Oleh
Rif’an Hariri S.TP*
Kopi adalah komoditas hasil pertanian yang sangat sering dikonsumsi oleh masyarakat. Tidak hanya di Indonesia tapi juga diseluruh dunia. Indonesia adalah salah satu penghasil kopi terbesar di dunia setelah Brazil dan Vietnam. Setiap pada tanggal 1 Oktober diperingati hari kopi sedunia. Tidak salah jika kopi mendapat julukan “minuman sejuta umat”.
Kopi sudah biasa dinikmati ketika bersantai atau berkumpul dengan keluarga atau teman.

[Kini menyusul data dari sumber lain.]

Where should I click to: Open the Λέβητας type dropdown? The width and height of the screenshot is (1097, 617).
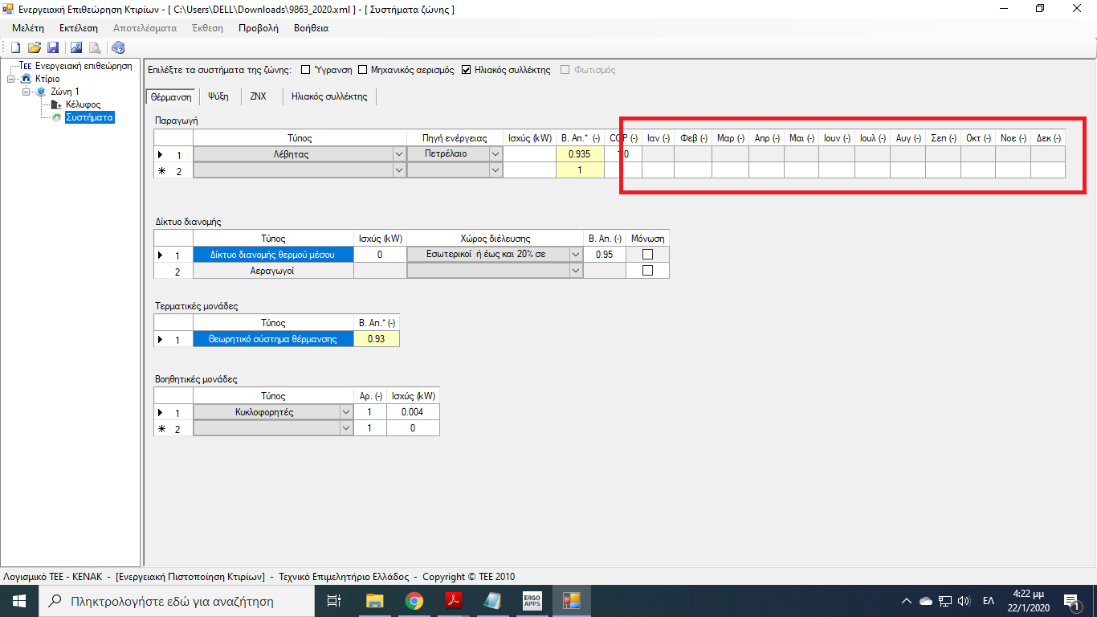click(398, 153)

Kopi sudah sering dinikmati oleh masyarakat dari berbagai kalangan, mulai dari kelas atas maupun masyarakat kelas menengah ke bawah. Bisa dikatakan meminum kopi tidak hanya dilakukan untuk mengisi waktu luang tetapi sudah menjadi budaya masyarakat.
Pada saat ini sudah mulai bermunculan kafe maupun kedai kopi di berbagai tempat. Permintaan kopi dari negara lain juga banyak. Logika sederhananya dengan permintaan kopi yang sangat tinggi ditambah dengan iklim di Indonesia yang mendukung untuk budidaya kopi maka petani kopi semakin sejahtera.

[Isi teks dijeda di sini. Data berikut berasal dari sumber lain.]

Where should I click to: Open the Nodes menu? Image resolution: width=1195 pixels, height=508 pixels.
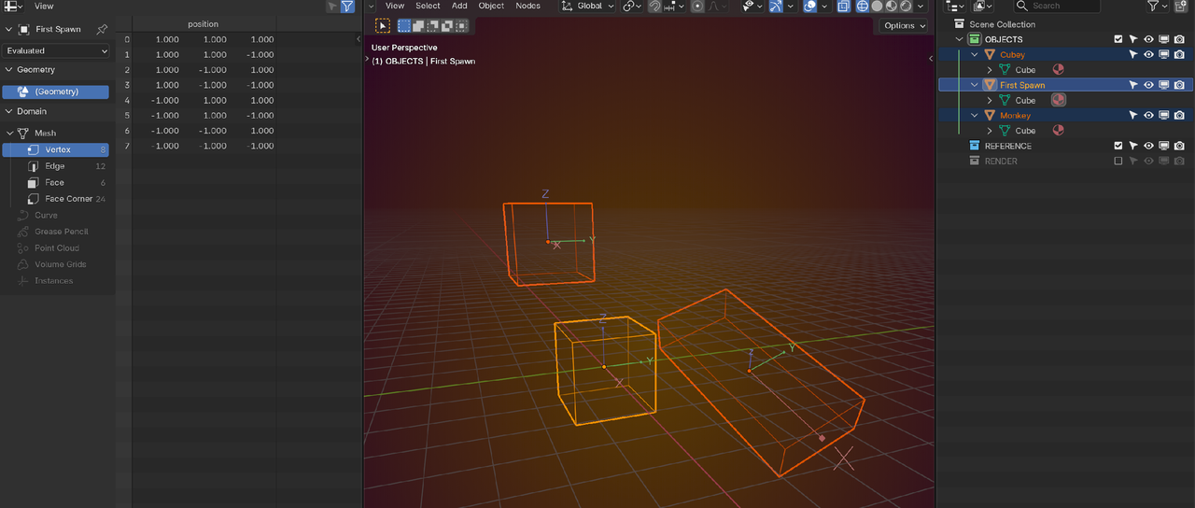coord(527,7)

Ketika permintaan kopi sangat tinggi yang menjadi pertanyaan adalah bagaimana dengan kesejahteraan petani kopi? Pangsa pasar kopi yang begitu besar siapa yang menikmatinya? Apakah petani kopi rela jika anaknya suatu saat menjalani profesi sebagai petani kopi? Ataukah petani kopi lebih berharap anaknya bekerja dikantor dengan gaji bulanan yang pasti? Inilah pertanyaan yang harus dijawab.
Tidak mengherankan petani kopi menginginkan anaknya menjalani profesi yang lain. Petani kopi masih banyak yang menggunakan sistem tradisional. Bila kita lihat saat ini masih banyak petani kopi yang menjual hasil panen dengan sistem ijon ke tengkulak. Sistem ijon adalah menjual ketika belum memasuki waktu panen. Cara semacam ini sangat merugikan petani. Petani belum mempunyai nilai tawar yang cukup kuat untuk mendapatakan keuntungan yang lebih.

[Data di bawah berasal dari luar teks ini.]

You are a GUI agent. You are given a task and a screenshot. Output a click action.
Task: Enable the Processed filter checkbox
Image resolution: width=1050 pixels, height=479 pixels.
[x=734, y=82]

Untuk menjual hasil olahan kopi harus menghadapi persaingan yang sangat ketat dengan kopi hasil produksi perusahaan besar. Ancaman gagal panen karena cuaca yang semakin tidak menentu serta faktor hama yang menyerang tanaman turut membayangi petani kopi. Dengan kata lain usaha yang telah dilakukan tidak sebanding dengan hasil yang diharapkan.
Pada saat ini perlu melakukan pembenahan dalam hal tata kelola kopi baik dari hulu ke hilir. Petani kopi perlu ditingkatkan keterampilannya sehingga mampu mengolah kopi setelah dipanen untuk meningkatkan nilai jual kopi. Jika diteliti lebih mendalam penyebab rendahnya nilai jual kopi di tingkat petani adalah kurangnya keterampilan petani dalam hal pengolahan pascapanen. Banyak petani kopi mampu menghasilkan biji kopi yang berkualitas tetapi tidak mampu mengolahnya dengan baik sehingga harga biji kopi terjual dengan harga yang murah.
Selain dalam hal pengolahan pascapanen, perlu juga memperhatikan aspek pemasaran. Kopi yang sudah diolah dengan baik akan mempermudah dalam hal pemasaran, baik pasar tradisional maupun pasar modern. Selain itu para petani perlu mendapatkan pelatihan secara intensif terkait dengan keamanan pangan. Keamanan pangan ini untuk memastikan konsumen bahwa produk layak untuk dikonsumsi. Faktor keamanan pangan sangat diperlukan untuk masuk ke pasar modern.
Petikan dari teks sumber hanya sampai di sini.